Я сошел с судна, никем не остановленный, совсем как посторонний человек, и поехал на вокзал. Поезд уходил ночью. У меня оставалось много времени. Гулять одному было скучно, и мне захотелось как можно скорее покинуть Батум, судно, товарищей. Мой чемодан и вещевой мешок были давно собраны. Оставалось подождать наступления темноты и окончательно уйти с борта парусника.

Прошло несколько бесконечных часов. Наконец за иллюминатором начало темнеть. На юге сумерки короткие, и очень скоро стало совсем темно. Я с облегчением вздохнул. Можно было уходить.

Мне хотелось попрощаться с Адамычем и боцманом Ваней. Но они были на берегу. Взяв свои вещи, я начал подниматься на палубу. Роман лежал на койке, повернувшись к стенке, но, вероятно, не спал и, услышав, что я ухожу, вскочил и догнал меня на трапе.

— Игорь, подожди, — взволнованно остановил он меня.

— Чего тебе? — холодно спросил я, останавливаясь и не выпуская вещей из рук.

— Попрощаться все же надо.

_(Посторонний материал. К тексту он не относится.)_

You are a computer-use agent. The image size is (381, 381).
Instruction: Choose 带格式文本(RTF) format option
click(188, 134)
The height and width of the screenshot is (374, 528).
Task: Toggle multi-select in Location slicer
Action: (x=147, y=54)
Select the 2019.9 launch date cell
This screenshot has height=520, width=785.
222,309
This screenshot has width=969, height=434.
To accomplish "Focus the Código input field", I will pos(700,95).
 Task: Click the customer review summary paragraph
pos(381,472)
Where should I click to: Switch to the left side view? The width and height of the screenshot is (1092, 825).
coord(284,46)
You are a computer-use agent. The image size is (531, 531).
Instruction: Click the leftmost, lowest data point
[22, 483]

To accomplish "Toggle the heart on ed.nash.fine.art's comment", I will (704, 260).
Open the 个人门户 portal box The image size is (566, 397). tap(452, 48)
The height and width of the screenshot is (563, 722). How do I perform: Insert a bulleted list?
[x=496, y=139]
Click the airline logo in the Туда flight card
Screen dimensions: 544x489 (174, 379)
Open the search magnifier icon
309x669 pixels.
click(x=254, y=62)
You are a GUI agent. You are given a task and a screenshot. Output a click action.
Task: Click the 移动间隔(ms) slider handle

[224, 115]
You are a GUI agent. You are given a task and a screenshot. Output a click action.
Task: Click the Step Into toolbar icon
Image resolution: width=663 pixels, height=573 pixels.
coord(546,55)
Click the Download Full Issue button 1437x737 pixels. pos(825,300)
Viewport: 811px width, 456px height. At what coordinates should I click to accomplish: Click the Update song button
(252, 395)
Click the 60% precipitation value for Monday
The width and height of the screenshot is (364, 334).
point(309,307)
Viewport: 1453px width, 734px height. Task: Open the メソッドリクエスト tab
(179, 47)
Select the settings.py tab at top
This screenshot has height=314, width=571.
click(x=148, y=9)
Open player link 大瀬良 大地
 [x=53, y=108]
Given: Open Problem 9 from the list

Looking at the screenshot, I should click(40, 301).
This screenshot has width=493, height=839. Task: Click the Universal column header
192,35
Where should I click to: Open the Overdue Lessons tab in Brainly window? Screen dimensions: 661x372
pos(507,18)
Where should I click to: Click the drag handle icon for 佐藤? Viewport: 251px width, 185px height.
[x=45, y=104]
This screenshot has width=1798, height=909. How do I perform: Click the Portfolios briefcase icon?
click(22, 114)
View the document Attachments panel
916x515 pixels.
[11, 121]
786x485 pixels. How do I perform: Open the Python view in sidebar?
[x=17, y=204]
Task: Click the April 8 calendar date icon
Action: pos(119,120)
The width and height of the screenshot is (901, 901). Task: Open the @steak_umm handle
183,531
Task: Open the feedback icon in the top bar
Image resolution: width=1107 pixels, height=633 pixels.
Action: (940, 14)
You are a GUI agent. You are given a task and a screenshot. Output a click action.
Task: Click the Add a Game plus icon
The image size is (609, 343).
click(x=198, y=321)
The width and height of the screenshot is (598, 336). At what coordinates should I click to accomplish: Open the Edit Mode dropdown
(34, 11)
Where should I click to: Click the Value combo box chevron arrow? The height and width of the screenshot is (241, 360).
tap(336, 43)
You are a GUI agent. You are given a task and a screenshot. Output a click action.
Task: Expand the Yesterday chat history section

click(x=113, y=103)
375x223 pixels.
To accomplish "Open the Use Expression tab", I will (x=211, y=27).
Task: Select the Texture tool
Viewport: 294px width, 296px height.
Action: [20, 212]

Ведь мы не чужие, — сказал Роман, протягивая мне руку.

— Не знаю, может быть, и чужими стали, — ответил я, сознательно, не замечая протянутой руки.

— Значит, дружбе конец? Ты считаешь меня виноватым?

— Да, Роман, считаю. Так товарищи не поступают. И вообще не будем больше об этом…

— Нет, будем. Ты забываешь о том, что нам говорили, когда мы получали комсомольские билеты. Я не мог поступить иначе. Пойми ты, не мог. Если бы я выступил в, твою защиту, все бы видели, что это только из-за нашей дружбы…

— Не понимаю. Еще раз прошу, хватит об этом.

— Ну, тогда прощай, Игорь.

— Прощай, Роман. Надеюсь, скоро встретимся в классе.

— Я буду очень рад, если тебя оставят.

Он сказал это так искренне, что мне захотелось бросить мешок и крепко пожать ему руку. Но я пересилил в себе эту минутную, как мне показалось, слабость и ушел, не подав ему руки.